By targeting frontend providers and other unlicensed DIY-ers — you know, the ones that built Maker, Aave, UniSwap, Synthetix, and the other blue-chip platforms that erected a $40 billion DeFi arena from ground zero — such a regulatory model would crush DeFi’s original entrepreneurial spirit. DeFi legos would inevitably fall under the authority of high and mighty industry players, namely, CEXs such as FTX. Or worse yet, they could be corralled by larger financial institutions like Blackrock or JPMorgan.

Gone will be the days of free-thinkers congregating on communal chat forums to pursue the mission of returning power to the individual. Gone will be the days of genuine self-ownership in the digital realm. Gone will be the days of a self-directed, ever-evolving free market for assets and protocols. And certainly, gone will be the days of a thriving ecosystem of (truly) decentralized financial applications.

As DeFi tools are integrated, then assimilated, then acquired and consumed by the legacy financial system we designed them to replace, DeFi will exist in name only — as a suite of digital native financial tools to optimize process efficiency in traditional finance and cross-border use cases.
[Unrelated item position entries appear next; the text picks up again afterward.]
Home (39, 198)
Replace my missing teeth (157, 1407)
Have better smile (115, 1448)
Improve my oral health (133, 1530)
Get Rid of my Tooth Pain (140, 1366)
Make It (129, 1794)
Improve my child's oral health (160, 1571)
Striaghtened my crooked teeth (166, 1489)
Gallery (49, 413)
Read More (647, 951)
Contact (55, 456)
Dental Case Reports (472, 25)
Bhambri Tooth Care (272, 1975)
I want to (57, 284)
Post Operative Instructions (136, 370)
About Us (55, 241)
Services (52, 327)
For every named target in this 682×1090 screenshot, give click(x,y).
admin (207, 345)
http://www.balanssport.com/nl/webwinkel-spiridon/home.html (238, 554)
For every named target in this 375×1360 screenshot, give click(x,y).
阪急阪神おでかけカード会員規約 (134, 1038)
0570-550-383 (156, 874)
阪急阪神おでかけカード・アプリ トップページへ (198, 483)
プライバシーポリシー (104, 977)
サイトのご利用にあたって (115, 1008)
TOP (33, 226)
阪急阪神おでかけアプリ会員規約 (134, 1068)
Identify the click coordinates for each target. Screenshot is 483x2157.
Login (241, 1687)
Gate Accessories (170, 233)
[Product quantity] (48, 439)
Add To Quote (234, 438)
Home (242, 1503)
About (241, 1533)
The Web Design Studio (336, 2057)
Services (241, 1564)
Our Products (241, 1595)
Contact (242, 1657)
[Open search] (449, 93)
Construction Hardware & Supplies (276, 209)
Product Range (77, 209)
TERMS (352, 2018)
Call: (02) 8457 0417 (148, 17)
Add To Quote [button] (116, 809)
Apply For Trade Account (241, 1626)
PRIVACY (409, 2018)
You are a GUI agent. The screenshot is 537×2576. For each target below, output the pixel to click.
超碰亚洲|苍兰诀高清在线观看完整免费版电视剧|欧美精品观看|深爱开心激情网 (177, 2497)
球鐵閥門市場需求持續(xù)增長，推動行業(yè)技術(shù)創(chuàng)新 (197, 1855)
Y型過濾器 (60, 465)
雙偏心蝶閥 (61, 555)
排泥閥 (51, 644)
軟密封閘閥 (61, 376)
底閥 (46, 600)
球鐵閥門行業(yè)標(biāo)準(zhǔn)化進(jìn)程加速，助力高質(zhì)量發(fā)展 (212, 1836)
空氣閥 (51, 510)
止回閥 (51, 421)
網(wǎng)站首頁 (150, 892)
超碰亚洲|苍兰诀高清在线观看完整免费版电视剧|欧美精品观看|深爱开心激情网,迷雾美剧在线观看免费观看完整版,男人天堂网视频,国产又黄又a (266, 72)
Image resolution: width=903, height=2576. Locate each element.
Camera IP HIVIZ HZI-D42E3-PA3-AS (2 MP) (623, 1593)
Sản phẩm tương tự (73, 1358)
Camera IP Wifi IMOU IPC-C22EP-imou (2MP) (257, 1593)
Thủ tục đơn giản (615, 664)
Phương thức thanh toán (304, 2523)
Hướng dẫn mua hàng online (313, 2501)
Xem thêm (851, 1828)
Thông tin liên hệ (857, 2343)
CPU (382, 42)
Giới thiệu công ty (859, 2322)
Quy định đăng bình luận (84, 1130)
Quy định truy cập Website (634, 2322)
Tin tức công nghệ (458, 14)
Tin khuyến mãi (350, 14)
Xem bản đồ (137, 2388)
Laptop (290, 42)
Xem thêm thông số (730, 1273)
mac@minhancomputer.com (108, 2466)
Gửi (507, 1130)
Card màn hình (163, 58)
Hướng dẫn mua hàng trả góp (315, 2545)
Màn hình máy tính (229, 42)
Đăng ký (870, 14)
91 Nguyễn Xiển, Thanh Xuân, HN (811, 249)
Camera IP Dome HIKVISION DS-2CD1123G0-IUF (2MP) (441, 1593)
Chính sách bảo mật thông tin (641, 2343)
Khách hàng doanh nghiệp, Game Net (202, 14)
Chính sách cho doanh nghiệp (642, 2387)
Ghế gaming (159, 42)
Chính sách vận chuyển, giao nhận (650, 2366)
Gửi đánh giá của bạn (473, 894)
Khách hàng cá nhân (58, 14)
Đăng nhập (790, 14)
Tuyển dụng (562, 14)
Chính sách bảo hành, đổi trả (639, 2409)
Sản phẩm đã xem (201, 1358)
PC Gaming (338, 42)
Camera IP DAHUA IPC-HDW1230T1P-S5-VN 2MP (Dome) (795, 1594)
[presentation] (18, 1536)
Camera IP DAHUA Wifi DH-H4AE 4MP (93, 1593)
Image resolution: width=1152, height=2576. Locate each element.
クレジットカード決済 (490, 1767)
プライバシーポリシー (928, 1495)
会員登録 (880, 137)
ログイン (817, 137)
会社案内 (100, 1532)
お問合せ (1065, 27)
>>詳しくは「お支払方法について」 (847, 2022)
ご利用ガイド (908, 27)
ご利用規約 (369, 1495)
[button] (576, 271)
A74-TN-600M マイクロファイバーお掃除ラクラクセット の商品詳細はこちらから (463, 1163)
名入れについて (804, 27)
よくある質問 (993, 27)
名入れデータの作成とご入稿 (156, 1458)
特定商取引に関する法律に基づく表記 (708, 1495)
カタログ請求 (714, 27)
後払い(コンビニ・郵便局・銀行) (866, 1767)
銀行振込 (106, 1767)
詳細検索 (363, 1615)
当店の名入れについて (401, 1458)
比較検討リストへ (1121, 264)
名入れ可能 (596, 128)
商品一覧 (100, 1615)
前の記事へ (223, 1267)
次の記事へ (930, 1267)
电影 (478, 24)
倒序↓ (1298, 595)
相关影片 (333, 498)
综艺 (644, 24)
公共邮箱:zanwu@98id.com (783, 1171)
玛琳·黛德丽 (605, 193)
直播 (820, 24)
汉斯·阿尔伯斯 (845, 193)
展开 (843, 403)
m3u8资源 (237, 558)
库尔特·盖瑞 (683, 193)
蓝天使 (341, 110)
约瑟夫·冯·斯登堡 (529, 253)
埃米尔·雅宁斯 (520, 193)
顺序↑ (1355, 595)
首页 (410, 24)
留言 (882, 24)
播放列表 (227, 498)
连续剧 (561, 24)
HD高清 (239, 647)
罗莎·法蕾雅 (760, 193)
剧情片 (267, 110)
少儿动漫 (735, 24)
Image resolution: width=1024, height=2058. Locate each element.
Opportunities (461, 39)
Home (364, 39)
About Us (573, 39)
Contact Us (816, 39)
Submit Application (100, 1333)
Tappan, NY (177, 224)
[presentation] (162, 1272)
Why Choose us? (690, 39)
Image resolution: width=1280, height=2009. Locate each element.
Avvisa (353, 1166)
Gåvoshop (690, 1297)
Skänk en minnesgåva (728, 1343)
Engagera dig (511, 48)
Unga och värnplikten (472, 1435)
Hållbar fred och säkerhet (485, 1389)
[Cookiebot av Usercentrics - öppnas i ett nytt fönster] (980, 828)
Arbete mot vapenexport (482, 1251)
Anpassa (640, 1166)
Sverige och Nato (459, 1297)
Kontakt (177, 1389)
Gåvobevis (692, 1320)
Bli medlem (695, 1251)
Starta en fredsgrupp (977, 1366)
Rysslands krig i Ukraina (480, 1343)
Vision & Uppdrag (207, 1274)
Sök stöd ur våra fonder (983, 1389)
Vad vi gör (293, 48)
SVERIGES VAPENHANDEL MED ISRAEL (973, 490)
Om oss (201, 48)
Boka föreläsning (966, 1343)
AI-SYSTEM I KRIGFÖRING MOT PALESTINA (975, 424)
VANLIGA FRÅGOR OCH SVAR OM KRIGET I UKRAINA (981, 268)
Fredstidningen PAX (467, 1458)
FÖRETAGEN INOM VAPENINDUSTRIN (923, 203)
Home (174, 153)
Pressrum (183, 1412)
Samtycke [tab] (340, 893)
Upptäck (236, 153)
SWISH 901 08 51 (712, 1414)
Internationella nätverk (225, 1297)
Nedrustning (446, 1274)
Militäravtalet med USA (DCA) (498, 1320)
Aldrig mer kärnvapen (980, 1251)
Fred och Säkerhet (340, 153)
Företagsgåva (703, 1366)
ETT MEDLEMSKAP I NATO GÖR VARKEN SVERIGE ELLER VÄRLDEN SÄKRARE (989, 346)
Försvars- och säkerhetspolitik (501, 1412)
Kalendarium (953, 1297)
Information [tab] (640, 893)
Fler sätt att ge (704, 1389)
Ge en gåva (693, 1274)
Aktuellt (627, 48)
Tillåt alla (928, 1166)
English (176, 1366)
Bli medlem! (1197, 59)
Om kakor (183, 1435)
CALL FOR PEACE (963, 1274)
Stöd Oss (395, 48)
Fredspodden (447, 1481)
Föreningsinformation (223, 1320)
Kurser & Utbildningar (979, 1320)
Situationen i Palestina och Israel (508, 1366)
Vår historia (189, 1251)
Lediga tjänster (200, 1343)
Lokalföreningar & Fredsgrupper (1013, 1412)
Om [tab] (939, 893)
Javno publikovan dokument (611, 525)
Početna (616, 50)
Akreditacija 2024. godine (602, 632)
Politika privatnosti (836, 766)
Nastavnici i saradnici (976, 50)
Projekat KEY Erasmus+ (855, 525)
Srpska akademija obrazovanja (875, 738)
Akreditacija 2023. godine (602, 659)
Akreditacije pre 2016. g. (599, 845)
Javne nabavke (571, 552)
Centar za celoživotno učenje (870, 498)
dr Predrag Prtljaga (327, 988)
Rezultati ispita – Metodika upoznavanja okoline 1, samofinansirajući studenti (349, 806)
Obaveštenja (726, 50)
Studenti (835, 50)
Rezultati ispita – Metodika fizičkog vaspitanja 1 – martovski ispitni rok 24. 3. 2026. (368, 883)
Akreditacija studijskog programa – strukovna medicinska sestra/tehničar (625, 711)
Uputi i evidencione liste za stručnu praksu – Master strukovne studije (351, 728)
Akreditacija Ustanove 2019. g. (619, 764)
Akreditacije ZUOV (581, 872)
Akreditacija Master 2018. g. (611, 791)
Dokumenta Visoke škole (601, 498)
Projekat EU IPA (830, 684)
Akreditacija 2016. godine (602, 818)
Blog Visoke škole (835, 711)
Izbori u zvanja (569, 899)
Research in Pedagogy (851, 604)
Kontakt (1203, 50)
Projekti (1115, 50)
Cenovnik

And eventually, to serve as the baseline infrastructure for finance in Central Bank Digital Currency (CBDC) systems.

The Bottom Line: Decentralization Comes First or Never

We have to preserve DeFi as an engine of innovation and ingenuity at the heart of cryptocurrency. Like it or not, that doesn’t just mean ensuring that a strong consensus remains intact, attracting a decentralized body of validators, and securing trustless bridges between ecosystems. Those are all critical infrastructure components, and each deserves attention in its own right.

But if anything has become undeniably apparent since October 19, it is that our infrastructure is only as robust as the principles that guide and direct its evolution.

As project leads, we must affirm why we are building what we are building with our teams, frequently connect with our communities to understand their individual needs, and stay committed to protecting the former and serving the latter. Otherwise, all is lost, and we are merely building the next iteration of an inequitable and exploitative financial system — albeit a highly efficient one.

Sameep Singhania is the co-founder of QuickSwap.